Differences Between CPU and GPU Floating-Point Computation

¶ Introduction

CPU and GPU can produce different results when computing floating-point numbers.

I had heard about this before, but I never truly felt it. Recently, while designing homework for the NYCU Parallel Programming course, I got a painful lesson—turns out you only really understand after stepping on the landmine yourself.

Here is the situation. I wanted students to compute the Mandelbrot set using CUDA. It is a set of points that forms a fractal on the complex plane, and you can compute the value at a coordinate by iterating a recurrence.

Mandelbrot set

Previously, the homework already had a CPU version where students used std::thread to speed it up. At that time, the way we verified correctness was to provide a single-thread reference implementation and compare the multi-threaded result against it. So I planned to reuse the same framework: compare the GPU version against the CPU version.

To compute a value at a position in the Mandelbrot set, you can use the following function:

int diverge_cpu(float c_re, float c_im, int max)
{
  float z_re = c_re, z_im = c_im;
  int i;
  for (i = 0; i < max; ++i)
  {

    if (z_re * z_re + z_im * z_im > 4.f)
      break;

    float new_re = z_re * z_re - z_im * z_im;
    float new_im = 2.f * z_re * z_im;
    z_re = c_re + new_re;
    z_im = c_im + new_im;
  }

  return i;
}

Here c_re is the x coordinate on the complex plane, c_im is the y coordinate, and max is the number of iterations. The return value i is the iteration count (the result).

After I finished writing the GPU version, I could not get it to match the CPU version. I spent quite some time validating it. I was sure that the c_re and c_im used by both CPU and GPU were identical, and the algorithm was literally the same. But in some cases, the results still differed. I felt desperate—was I really that unlucky to hit a case where CPU and GPU compute different results? And as it turned out, this situation is not nearly as rare as I initially thought.

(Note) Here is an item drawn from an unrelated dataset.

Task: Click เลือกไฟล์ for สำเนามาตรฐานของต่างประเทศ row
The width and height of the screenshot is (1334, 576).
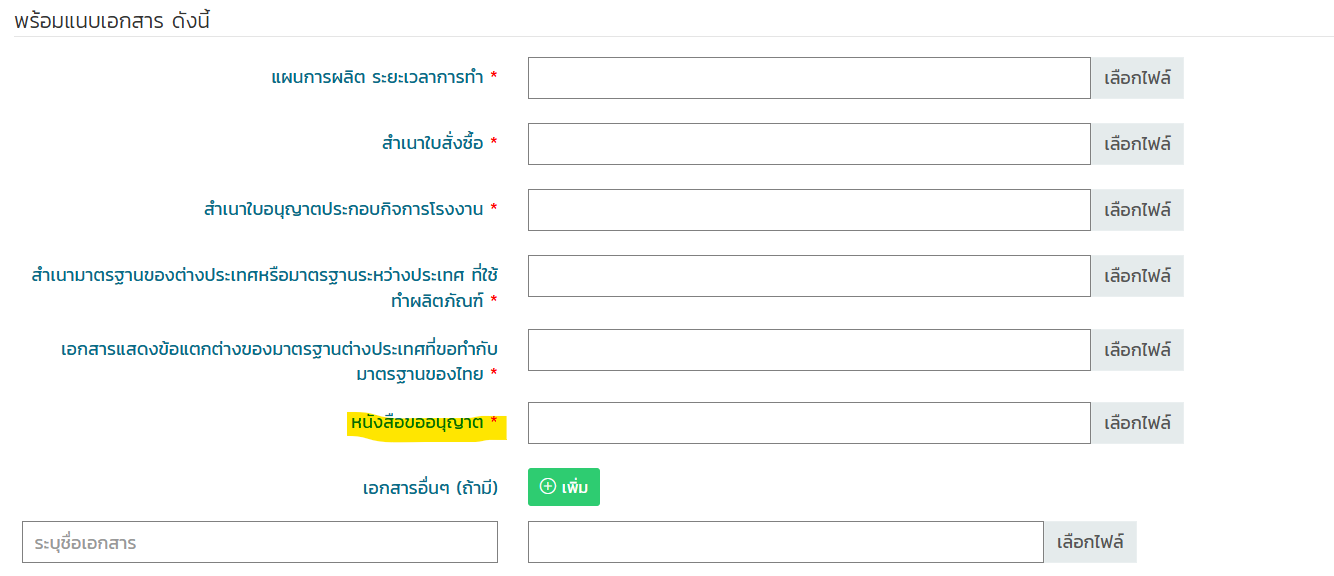Action: (1137, 276)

¶ A Concrete Example: CPU vs GPU Floating-Point Differences

Below is a CUDA sample program that demonstrates the difference. diverge_cpu and diverge_gpu are identical implementations of the Mandelbrot algorithm. In this example, both CPU and GPU use the same INPUT_X and INPUT_Y.

test.cu:

#include <cuda_runtime.h>
#include <cuda.h>
#include <stdio.h>
#include <stdlib.h>

#define INPUT_X -0.0612500f
#define INPUT_Y -0.9916667f

int diverge_cpu(float c_re, float c_im, int max)
{
  float z_re = c_re, z_im = c_im;
  int i;
  for (i = 0; i < max; ++i)
  {

    if (z_re * z_re + z_im * z_im > 4.f)
      break;

    float new_re = z_re * z_re - z_im * z_im;
    float new_im = 2.f * z_re * z_im;
    z_re = c_re + new_re;
    z_im = c_im + new_im;
  }

  return i;
}

__device__ int diverge_gpu(float c_re, float c_im, int max)
{
  float z_re = c_re, z_im = c_im;
  int i;
  for (i = 0; i < max; ++i)
  {

    if (z_re * z_re + z_im * z_im > 4.f)
      break;

    float new_re = z_re * z_re - z_im * z_im;
    float new_im = 2.f * z_re * z_im;
    z_re = c_re + new_re;
    z_im = c_im + new_im;
  }

  return i;
}

__global__ void kernel(int *c, int n)
{
  // 取得 global ID
  int id = blockIdx.x * blockDim.x + threadIdx.x;

  // 通通設一樣的值
  c[id] = diverge_gpu(INPUT_X, INPUT_Y, 256);
}

int main(int argc, char *argv[])
{
  int n = 100;
  int *h_c;
  int *d_c;
  h_c = (int *)malloc(n * sizeof(int));
  cudaMalloc(&d_c, n * sizeof(int));

  int blockSize = 1024;
  int gridSize = 1;

  // 這邊是算 GPU 的部分
  kernel<<<gridSize, blockSize>>>(d_c, n);
  cudaMemcpy(h_c, d_c, n * sizeof(int), cudaMemcpyDeviceToHost);

  // 這邊是算 CPU 的部分
  int cpu_result = diverge_cpu(INPUT_X, INPUT_Y, 256);

  printf("GPU vs CPU: %d, %d\n", h_c[0], cpu_result);

  cudaFree(d_c);
  free(h_c);

  return 0;
}

If you do not fully understand the code, that is fine. The key point is: every part of this program is the same—the input is the same, and the CPU and GPU formulas are the same.

We can run it:

$ nvcc test.cu; ./a.out
GPU vs CPU: 39, 40

Then we discover that when INPUT_X and INPUT_Y are -0.0612500 and -0.9916667, the CPU and GPU produce different answers. You can tweak the value a bit—for example, change INPUT_Y to -0.9916669—and then the results become 35 and 34.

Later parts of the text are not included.